August 07, 2016

If only regulators had had one of those “what-to-do” algorithms Tim Harford mentions before regulating banks.

Sir, Tim Harford refers to Brian Christian’s and Tom Griffiths’ “Algorithms to Live By” in order to ask: “Can computer scientists –– help us to solve human problems such as having too many things to do, and not enough time in which to do them? He concludes “It’s an appealing idea to any economist”, among others because “Computers practise ‘interrupt coalescing’, or lumping little tasks together. A shopping list helps to prevent unnecessary return trips to the shop.” “An algorithm for getting through your to-do list” August 6.

How I wish the bank regulators had had access to such algorithms and to the lumping together of all their, not that small, but huge necessary tasks.

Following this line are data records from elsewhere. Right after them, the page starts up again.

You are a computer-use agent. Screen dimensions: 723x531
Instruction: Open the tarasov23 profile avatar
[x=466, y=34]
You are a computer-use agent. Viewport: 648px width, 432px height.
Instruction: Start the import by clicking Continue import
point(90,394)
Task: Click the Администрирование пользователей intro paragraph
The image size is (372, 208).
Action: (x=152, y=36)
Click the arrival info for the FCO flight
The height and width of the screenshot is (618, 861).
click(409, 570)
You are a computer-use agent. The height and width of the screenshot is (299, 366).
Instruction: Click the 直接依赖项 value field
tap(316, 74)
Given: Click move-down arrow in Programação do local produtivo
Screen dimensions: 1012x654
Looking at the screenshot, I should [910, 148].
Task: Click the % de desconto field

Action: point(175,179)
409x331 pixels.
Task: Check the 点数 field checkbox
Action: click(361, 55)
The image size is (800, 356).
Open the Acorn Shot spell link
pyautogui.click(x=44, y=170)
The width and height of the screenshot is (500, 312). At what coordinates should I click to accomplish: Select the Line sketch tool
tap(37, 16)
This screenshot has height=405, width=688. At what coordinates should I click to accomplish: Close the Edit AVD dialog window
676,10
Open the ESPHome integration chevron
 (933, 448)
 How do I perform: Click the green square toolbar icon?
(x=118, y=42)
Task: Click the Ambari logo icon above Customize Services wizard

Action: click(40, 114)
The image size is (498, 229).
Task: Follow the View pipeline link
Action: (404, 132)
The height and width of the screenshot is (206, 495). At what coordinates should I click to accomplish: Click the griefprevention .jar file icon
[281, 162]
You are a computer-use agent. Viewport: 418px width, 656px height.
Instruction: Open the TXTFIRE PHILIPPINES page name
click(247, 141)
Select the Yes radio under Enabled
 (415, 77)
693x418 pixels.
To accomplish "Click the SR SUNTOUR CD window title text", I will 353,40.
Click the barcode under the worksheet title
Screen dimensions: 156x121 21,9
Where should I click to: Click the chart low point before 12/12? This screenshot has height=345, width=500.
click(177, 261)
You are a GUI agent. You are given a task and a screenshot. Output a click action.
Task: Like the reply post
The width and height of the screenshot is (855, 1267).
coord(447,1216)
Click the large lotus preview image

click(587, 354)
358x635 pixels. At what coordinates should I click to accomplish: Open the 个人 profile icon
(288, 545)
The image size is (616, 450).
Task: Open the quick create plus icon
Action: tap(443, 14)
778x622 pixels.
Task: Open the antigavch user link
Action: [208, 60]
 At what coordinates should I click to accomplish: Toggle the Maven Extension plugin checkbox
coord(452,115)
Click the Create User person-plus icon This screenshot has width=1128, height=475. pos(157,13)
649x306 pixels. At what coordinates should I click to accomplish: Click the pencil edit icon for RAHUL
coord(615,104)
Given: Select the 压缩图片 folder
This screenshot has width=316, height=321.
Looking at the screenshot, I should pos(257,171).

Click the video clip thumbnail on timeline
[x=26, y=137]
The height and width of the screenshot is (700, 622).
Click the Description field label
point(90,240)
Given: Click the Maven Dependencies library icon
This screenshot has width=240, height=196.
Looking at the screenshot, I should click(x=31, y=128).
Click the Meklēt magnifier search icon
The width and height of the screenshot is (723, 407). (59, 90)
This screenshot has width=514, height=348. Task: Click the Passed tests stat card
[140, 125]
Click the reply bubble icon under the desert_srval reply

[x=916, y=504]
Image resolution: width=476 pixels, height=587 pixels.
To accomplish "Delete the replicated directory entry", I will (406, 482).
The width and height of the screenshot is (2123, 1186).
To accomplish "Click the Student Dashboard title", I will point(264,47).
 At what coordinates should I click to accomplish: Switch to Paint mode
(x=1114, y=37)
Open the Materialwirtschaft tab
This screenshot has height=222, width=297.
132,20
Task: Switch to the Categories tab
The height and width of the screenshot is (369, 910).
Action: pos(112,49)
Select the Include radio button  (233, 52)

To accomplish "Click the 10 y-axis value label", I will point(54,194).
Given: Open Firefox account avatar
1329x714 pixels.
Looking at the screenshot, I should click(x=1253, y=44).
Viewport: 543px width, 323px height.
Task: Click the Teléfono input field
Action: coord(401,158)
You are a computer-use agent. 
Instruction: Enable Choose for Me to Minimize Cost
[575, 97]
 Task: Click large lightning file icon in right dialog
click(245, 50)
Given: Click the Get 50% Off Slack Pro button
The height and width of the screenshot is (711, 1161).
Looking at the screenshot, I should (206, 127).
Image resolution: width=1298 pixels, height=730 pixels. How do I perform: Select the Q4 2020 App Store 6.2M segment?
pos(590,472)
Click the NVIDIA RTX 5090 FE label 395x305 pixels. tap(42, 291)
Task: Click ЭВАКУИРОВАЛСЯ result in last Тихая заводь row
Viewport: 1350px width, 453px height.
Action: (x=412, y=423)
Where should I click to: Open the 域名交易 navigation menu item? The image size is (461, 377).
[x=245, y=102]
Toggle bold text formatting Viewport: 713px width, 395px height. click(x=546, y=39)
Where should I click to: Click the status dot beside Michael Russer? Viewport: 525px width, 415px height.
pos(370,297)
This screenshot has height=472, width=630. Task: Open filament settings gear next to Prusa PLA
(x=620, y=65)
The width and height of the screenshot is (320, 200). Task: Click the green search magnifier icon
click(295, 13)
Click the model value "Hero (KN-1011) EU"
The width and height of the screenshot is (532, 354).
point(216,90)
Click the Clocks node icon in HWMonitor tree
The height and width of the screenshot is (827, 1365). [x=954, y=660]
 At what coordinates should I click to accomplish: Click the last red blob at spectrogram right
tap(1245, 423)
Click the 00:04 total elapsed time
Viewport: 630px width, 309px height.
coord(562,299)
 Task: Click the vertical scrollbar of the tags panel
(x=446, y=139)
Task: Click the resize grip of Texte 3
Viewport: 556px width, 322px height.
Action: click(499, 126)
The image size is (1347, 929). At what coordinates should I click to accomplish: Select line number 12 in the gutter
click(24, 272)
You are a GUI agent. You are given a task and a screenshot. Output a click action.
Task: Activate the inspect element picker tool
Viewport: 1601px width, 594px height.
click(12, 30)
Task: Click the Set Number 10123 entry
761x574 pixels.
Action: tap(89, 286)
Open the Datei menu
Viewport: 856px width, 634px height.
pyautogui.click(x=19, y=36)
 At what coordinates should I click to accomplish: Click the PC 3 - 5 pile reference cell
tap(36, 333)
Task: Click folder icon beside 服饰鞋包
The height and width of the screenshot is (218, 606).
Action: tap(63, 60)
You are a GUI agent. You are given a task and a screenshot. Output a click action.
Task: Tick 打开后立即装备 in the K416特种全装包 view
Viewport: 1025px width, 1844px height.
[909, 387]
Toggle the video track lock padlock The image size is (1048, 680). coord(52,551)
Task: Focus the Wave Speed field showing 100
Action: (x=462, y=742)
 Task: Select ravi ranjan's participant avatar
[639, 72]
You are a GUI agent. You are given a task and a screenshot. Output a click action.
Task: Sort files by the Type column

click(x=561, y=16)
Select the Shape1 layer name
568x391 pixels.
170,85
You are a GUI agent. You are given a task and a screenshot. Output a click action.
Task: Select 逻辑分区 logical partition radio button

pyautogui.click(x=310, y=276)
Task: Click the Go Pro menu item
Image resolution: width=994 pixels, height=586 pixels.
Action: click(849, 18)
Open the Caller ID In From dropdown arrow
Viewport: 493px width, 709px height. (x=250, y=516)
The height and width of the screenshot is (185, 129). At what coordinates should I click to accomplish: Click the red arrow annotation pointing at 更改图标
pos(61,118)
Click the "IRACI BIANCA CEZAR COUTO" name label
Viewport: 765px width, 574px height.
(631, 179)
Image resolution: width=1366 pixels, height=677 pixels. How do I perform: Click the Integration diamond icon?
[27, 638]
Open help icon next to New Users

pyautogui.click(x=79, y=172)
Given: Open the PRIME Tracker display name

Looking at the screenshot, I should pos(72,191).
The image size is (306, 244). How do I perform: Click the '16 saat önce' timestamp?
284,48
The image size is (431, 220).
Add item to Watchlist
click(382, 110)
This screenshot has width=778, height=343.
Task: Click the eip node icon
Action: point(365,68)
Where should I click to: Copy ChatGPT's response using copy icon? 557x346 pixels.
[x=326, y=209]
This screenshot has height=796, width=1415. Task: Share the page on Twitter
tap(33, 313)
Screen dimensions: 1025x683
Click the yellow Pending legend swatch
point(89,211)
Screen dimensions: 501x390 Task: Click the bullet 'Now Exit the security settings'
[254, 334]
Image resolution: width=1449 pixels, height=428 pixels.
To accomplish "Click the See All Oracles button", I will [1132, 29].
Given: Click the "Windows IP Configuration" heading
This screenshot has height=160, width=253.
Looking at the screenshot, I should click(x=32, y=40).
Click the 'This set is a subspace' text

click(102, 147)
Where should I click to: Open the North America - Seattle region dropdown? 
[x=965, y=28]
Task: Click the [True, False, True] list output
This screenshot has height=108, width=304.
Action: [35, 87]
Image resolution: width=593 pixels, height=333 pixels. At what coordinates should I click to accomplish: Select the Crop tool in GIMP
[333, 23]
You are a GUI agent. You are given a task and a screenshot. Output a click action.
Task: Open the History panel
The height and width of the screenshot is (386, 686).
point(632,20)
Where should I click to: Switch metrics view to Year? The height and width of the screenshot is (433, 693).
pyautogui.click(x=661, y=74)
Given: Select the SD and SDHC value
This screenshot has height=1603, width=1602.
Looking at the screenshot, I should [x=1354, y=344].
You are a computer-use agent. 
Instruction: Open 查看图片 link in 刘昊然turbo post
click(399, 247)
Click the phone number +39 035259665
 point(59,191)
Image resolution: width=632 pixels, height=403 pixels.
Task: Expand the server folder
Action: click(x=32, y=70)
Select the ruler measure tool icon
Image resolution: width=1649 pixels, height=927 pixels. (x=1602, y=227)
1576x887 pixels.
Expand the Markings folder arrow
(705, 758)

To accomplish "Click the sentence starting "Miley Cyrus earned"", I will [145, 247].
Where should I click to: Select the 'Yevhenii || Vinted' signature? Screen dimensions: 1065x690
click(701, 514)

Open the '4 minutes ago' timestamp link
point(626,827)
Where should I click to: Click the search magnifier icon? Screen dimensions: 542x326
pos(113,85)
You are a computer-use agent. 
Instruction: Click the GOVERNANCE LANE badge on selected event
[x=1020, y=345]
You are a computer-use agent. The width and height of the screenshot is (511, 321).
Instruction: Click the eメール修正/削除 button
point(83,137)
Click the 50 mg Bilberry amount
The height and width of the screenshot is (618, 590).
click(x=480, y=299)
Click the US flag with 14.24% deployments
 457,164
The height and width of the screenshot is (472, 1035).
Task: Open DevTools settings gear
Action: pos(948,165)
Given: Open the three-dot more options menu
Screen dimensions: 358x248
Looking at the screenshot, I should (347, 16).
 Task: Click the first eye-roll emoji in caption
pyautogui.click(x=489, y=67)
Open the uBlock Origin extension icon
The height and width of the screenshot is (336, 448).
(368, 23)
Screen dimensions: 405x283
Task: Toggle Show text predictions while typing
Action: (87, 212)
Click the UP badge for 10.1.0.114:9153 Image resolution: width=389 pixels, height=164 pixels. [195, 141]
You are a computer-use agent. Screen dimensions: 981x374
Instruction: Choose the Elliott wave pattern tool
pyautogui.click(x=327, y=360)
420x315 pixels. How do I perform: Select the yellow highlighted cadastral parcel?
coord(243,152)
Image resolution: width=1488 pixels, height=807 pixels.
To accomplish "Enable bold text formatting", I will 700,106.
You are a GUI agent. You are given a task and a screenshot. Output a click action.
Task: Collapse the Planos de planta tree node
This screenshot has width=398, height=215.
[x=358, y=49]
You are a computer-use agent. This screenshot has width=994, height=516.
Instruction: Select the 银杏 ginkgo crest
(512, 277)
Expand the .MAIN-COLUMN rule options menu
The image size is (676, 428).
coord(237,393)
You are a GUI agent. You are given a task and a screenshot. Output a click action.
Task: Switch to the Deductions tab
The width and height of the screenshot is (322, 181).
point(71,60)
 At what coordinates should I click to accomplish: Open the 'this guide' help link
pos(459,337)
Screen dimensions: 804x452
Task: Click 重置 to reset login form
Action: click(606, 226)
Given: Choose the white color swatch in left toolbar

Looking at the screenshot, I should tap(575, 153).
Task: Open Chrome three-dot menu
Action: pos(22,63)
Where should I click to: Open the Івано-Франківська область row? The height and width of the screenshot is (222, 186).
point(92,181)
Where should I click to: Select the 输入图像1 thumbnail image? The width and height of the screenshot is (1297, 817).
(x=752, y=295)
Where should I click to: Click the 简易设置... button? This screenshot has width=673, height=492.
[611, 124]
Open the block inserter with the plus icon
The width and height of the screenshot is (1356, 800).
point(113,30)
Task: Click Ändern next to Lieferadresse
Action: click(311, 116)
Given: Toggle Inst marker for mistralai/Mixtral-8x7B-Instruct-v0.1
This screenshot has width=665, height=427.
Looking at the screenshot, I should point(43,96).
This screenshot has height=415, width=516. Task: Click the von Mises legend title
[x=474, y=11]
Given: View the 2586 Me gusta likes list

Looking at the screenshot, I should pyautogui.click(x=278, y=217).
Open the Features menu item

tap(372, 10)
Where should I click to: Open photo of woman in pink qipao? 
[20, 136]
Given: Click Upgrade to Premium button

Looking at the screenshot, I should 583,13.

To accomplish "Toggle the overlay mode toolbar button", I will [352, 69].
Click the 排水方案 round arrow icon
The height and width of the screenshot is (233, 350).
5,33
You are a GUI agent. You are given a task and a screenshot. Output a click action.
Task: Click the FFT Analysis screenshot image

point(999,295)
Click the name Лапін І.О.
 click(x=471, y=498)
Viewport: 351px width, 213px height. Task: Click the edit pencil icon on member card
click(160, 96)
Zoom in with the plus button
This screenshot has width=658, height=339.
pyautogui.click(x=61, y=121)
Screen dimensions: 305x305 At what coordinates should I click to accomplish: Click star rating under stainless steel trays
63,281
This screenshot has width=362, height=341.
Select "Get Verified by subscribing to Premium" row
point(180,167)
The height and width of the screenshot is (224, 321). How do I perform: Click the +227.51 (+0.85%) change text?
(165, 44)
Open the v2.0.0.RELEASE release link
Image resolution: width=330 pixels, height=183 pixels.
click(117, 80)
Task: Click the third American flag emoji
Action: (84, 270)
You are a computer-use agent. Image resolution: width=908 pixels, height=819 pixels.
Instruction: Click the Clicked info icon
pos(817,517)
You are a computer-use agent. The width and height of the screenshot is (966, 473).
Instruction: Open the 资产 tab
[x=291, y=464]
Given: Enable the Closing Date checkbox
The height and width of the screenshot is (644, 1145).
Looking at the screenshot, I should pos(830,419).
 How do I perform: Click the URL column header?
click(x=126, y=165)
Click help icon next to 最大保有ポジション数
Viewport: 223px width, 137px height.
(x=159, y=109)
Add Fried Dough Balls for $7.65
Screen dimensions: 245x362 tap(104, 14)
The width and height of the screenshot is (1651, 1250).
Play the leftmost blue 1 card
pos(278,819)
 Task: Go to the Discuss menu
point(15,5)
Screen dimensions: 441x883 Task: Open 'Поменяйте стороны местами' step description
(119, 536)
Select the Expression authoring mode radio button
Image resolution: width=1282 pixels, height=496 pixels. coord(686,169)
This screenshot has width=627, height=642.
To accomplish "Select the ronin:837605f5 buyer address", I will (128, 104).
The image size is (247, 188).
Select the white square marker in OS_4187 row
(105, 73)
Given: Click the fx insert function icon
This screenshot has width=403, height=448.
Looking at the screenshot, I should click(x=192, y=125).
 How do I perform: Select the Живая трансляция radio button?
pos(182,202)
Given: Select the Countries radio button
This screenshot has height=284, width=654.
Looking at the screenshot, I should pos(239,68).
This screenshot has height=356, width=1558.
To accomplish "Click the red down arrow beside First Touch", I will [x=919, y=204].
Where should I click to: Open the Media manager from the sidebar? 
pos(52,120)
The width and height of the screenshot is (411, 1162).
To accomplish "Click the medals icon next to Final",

If so, they would have been remembered to define the purpose of the banks, among which is the need to allocate credit efficiently to the real economy stands out, and so they would have stayed away from their distortive risk weighted capital requirements.

If so, they would have remembered to read some books on past crises, or looked into some empirical data, and thereby have understood that bank crises are never ever caused by excessive exposures to something perceived as risky, but always from excessive exposures to something perceived as very safe when put on the balance sheet, and so they would have know their risk-weighted capital requirements were 180 degrees off target.